▶ _The problem_: In the items from the start through the line containing "Looking at the image, I should click on (474, 91).", inclusive, switch "more options" to "additional options" and write those lines out again with nothing else changed.

---

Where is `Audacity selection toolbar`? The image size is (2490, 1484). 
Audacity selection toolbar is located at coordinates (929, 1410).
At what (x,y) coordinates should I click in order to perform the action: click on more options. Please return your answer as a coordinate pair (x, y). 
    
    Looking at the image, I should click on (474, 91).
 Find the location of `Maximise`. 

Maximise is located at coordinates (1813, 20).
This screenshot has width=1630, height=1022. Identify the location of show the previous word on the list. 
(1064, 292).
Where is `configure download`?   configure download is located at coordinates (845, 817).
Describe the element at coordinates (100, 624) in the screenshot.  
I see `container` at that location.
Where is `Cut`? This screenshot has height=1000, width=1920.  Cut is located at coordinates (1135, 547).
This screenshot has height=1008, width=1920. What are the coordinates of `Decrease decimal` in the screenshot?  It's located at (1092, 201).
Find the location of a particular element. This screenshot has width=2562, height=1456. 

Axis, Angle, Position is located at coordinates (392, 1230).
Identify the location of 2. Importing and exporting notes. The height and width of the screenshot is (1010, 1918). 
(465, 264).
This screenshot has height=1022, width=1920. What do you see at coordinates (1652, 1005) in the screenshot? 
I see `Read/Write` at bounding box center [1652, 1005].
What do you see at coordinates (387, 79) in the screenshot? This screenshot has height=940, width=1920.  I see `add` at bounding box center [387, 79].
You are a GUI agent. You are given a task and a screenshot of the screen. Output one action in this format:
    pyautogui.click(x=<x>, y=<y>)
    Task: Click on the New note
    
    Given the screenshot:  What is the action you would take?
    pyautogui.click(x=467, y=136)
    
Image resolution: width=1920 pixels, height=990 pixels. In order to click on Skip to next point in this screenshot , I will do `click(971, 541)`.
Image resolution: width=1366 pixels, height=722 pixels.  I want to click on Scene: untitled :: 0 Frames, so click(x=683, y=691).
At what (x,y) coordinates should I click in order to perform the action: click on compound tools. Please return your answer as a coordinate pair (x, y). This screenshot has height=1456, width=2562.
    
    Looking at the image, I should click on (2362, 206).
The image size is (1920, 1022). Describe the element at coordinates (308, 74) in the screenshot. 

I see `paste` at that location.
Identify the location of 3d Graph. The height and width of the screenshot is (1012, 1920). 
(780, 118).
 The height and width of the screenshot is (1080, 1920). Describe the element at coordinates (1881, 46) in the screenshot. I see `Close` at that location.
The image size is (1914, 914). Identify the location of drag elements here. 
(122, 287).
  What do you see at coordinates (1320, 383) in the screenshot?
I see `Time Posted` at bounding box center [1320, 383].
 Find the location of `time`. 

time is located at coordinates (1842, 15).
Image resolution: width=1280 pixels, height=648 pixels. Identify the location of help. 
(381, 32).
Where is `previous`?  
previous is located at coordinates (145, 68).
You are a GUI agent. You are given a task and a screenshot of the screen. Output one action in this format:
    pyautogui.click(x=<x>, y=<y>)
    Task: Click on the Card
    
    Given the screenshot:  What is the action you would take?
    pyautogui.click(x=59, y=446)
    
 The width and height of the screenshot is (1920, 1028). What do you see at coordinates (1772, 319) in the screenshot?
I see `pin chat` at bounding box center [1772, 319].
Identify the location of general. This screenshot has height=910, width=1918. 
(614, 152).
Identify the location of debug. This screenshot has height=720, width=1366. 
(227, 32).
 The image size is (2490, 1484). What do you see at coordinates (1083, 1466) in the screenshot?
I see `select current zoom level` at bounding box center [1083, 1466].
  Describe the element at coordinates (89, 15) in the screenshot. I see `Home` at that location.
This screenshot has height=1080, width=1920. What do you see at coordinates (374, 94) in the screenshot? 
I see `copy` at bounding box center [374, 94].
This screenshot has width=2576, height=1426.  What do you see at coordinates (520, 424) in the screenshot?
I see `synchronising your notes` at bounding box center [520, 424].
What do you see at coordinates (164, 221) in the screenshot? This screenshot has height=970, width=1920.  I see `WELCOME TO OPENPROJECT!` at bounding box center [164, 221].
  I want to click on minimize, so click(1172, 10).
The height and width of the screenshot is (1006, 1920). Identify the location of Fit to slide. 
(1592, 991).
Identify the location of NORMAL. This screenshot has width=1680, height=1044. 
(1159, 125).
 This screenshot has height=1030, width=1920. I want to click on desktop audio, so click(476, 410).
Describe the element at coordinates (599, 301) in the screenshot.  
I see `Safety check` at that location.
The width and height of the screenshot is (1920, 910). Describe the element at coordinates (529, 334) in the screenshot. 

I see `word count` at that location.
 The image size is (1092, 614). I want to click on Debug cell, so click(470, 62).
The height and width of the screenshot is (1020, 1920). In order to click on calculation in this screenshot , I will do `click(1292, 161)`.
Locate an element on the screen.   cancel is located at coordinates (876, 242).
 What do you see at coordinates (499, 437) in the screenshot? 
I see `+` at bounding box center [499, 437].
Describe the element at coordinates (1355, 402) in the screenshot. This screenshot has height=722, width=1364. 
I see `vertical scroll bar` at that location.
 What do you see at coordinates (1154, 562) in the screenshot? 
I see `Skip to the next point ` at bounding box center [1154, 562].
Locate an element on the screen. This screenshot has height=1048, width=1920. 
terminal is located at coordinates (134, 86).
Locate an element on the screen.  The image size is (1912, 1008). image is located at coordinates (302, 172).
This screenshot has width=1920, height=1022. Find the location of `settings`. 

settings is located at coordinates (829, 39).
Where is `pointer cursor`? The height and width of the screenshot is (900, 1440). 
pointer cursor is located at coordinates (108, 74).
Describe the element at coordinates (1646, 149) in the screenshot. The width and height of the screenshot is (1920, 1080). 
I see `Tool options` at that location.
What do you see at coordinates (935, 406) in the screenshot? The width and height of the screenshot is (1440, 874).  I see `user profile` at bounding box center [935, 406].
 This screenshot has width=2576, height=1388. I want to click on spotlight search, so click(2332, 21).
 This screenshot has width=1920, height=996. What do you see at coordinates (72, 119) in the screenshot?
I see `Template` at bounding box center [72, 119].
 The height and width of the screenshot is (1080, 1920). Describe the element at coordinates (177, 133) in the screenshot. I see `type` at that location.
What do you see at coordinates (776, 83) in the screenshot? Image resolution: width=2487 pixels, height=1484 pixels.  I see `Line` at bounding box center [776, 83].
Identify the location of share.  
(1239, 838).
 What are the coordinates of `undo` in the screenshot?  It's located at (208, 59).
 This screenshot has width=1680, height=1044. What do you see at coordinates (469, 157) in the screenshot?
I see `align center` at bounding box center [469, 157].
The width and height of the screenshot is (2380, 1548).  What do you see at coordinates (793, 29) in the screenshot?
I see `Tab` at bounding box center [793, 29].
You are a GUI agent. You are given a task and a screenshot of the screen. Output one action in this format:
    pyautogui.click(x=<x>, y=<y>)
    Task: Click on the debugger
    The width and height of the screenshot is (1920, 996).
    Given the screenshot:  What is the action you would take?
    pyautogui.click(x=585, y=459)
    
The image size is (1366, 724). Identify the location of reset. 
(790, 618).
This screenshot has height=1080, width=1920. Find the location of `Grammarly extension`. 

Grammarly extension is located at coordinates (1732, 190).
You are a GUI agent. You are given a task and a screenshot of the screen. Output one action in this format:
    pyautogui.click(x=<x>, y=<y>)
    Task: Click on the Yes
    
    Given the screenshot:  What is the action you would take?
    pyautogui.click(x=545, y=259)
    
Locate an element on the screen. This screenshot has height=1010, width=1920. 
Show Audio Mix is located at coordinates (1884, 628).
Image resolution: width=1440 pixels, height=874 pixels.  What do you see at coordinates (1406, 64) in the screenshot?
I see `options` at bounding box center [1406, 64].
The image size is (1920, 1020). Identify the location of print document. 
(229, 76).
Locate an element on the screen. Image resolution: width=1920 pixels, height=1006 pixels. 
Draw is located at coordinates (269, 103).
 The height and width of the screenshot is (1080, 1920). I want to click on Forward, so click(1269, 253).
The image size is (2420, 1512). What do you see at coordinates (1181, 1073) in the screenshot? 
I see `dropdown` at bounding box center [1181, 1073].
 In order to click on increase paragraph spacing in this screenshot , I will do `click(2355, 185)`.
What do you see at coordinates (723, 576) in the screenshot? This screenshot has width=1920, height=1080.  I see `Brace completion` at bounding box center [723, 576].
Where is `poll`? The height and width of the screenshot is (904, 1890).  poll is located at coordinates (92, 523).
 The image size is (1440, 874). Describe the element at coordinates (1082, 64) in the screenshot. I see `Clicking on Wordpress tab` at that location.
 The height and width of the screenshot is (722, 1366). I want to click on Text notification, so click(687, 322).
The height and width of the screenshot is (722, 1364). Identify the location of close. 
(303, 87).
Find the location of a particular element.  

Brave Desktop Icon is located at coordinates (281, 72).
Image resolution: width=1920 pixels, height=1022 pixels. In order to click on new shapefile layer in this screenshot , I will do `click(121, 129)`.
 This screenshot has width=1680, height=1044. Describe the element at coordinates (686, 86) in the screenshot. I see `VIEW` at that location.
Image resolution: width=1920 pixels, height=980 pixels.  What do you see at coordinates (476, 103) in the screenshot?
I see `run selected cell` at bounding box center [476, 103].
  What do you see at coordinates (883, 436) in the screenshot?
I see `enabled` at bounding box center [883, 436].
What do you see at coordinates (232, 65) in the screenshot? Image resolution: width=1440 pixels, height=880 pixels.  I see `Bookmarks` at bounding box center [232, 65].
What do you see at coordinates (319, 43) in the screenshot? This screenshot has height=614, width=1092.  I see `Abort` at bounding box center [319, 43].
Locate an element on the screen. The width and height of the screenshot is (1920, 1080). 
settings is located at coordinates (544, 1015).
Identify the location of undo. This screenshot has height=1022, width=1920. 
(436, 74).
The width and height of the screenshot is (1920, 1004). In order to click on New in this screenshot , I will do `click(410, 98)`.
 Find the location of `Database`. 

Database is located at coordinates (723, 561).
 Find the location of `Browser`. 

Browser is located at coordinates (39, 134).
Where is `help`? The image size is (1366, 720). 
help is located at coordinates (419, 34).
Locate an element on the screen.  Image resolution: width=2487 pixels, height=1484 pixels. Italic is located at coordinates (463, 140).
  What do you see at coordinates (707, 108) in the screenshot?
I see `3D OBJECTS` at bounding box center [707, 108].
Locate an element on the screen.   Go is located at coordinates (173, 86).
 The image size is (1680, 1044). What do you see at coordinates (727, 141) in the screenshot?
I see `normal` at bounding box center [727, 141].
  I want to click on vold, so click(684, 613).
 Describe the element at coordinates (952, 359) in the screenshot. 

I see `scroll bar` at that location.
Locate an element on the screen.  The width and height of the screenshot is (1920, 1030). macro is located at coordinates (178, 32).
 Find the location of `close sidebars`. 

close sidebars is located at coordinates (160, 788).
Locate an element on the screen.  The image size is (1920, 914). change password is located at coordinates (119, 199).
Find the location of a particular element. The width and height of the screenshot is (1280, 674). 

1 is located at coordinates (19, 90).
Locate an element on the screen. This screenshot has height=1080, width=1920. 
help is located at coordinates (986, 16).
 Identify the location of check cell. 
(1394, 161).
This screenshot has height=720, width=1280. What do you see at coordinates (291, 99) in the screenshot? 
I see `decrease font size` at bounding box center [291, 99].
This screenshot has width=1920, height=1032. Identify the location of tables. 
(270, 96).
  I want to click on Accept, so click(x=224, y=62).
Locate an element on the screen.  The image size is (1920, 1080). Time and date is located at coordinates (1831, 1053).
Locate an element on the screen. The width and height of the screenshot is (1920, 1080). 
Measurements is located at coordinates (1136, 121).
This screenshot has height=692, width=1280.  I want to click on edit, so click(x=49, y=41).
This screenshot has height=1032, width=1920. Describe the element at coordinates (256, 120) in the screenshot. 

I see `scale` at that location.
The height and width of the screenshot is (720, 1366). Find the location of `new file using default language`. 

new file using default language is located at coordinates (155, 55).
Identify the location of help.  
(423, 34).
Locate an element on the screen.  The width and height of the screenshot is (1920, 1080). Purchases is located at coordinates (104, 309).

---

▶ _Complete output_:
Where is `Audacity selection toolbar`? The image size is (2490, 1484). 
Audacity selection toolbar is located at coordinates (929, 1410).
At what (x,y) coordinates should I click in order to perform the action: click on additional options. Please return your answer as a coordinate pair (x, y). 
    
    Looking at the image, I should click on (474, 91).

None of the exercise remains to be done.